Exercise details: Copy each line below that has "with".

Data:
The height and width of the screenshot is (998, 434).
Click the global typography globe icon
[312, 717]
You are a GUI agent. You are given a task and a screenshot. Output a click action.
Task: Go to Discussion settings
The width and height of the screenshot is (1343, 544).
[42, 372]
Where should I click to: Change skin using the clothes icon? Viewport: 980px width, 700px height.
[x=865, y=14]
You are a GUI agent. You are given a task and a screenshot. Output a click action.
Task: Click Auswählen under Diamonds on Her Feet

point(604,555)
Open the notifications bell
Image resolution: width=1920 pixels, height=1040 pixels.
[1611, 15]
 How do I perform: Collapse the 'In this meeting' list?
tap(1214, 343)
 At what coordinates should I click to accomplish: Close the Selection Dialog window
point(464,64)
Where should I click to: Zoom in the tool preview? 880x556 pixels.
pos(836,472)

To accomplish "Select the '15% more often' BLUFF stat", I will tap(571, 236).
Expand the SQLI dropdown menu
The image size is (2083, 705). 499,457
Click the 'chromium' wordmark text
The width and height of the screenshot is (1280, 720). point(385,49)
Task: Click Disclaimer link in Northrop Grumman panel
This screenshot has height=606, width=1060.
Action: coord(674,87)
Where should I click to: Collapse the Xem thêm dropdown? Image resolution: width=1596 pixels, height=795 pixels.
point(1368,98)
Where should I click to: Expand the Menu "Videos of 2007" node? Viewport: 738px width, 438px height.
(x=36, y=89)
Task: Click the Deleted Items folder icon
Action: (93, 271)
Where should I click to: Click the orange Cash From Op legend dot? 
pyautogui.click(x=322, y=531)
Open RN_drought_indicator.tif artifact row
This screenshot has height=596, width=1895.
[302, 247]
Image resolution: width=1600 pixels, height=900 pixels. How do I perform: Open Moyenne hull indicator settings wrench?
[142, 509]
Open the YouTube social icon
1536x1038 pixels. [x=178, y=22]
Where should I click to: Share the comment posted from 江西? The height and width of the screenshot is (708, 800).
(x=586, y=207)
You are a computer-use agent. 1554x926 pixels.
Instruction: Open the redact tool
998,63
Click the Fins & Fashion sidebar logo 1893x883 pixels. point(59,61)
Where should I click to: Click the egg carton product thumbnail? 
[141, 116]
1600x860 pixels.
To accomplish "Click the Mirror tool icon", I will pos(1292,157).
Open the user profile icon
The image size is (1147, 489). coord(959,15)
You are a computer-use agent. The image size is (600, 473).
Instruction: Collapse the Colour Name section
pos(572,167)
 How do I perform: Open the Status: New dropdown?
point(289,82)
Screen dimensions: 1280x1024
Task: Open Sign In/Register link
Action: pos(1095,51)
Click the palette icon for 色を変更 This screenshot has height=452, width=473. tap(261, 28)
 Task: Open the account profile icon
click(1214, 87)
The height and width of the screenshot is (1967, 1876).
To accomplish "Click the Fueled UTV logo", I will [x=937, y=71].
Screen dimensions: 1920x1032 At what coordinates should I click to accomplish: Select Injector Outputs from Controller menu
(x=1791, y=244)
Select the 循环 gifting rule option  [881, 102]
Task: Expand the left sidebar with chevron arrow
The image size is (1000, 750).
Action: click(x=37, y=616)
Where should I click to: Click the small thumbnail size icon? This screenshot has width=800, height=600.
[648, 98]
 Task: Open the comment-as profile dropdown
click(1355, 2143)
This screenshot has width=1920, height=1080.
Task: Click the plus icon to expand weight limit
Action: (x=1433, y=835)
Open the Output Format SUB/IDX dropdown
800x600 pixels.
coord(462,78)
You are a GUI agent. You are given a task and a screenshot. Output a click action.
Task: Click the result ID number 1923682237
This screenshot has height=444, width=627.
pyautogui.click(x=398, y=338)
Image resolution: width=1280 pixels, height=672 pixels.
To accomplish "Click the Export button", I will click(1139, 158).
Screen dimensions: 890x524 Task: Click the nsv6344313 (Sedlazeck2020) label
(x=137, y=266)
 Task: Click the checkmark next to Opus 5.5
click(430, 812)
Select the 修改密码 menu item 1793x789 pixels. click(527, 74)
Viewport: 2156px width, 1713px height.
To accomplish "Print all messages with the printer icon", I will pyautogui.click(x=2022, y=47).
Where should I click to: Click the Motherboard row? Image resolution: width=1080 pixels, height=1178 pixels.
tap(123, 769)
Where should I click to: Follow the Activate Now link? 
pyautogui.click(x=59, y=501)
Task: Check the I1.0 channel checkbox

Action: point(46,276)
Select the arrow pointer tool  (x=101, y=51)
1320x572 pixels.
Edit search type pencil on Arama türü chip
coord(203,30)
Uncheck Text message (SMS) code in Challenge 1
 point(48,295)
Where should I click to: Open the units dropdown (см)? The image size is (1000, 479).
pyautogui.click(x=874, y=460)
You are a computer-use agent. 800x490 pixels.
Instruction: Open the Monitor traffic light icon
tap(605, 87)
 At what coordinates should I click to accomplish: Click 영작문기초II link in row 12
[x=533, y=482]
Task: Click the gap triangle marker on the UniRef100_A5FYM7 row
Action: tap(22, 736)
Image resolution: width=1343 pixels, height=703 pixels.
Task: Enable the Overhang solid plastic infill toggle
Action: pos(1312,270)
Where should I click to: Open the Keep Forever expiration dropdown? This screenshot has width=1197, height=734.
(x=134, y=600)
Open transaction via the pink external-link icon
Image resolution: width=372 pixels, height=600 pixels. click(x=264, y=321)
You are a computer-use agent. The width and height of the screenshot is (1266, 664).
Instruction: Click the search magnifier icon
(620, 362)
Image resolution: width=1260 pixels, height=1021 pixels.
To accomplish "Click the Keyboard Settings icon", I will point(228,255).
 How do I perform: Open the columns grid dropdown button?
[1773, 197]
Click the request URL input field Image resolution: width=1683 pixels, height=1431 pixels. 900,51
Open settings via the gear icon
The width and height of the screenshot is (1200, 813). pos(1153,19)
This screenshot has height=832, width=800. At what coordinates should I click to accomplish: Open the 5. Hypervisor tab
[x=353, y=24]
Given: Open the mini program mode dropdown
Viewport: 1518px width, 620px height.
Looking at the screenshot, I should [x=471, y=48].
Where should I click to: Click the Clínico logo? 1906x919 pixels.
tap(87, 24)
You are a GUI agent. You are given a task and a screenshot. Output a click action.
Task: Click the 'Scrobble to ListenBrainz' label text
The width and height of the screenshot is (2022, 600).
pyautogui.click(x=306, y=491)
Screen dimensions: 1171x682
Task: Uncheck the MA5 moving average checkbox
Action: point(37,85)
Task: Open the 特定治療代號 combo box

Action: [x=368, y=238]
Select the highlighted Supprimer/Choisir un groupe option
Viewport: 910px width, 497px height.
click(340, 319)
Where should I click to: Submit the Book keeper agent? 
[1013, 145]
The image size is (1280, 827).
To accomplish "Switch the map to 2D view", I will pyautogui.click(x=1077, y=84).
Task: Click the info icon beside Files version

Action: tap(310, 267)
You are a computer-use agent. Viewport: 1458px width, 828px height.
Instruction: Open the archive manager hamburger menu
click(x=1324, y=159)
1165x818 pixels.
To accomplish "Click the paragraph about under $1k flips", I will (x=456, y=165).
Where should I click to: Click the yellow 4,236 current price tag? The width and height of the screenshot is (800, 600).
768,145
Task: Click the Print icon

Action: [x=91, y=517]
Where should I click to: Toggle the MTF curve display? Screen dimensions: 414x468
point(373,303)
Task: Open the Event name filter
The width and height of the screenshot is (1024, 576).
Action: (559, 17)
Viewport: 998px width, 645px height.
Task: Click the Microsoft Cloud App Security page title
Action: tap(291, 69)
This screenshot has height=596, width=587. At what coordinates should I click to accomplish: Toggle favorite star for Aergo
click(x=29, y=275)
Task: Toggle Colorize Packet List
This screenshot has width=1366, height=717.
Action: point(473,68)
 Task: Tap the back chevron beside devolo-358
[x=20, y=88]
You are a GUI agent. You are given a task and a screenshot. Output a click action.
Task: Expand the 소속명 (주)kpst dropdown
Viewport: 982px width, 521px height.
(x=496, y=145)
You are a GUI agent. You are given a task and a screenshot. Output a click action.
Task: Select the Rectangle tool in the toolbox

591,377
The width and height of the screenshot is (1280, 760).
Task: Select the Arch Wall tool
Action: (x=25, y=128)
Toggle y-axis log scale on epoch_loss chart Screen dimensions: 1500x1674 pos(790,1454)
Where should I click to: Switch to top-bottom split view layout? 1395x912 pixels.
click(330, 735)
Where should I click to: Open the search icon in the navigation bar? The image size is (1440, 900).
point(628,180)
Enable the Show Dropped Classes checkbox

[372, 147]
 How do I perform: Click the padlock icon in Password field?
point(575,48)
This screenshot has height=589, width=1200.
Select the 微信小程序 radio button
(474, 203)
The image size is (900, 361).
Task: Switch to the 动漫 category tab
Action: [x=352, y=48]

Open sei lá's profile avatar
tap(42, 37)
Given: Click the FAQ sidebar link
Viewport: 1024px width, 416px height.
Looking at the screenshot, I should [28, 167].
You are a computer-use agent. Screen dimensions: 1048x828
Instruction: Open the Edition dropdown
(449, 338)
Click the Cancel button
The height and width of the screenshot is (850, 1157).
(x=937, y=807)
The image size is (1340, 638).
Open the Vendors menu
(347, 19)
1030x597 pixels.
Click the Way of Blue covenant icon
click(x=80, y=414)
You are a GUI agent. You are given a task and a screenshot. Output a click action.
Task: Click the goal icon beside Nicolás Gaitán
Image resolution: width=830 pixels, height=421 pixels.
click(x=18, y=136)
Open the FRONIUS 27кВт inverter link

Written answer:
Task: Expand the left sidebar with chevron arrow
To accomplish "Print all messages with the printer icon", I will pyautogui.click(x=2022, y=47).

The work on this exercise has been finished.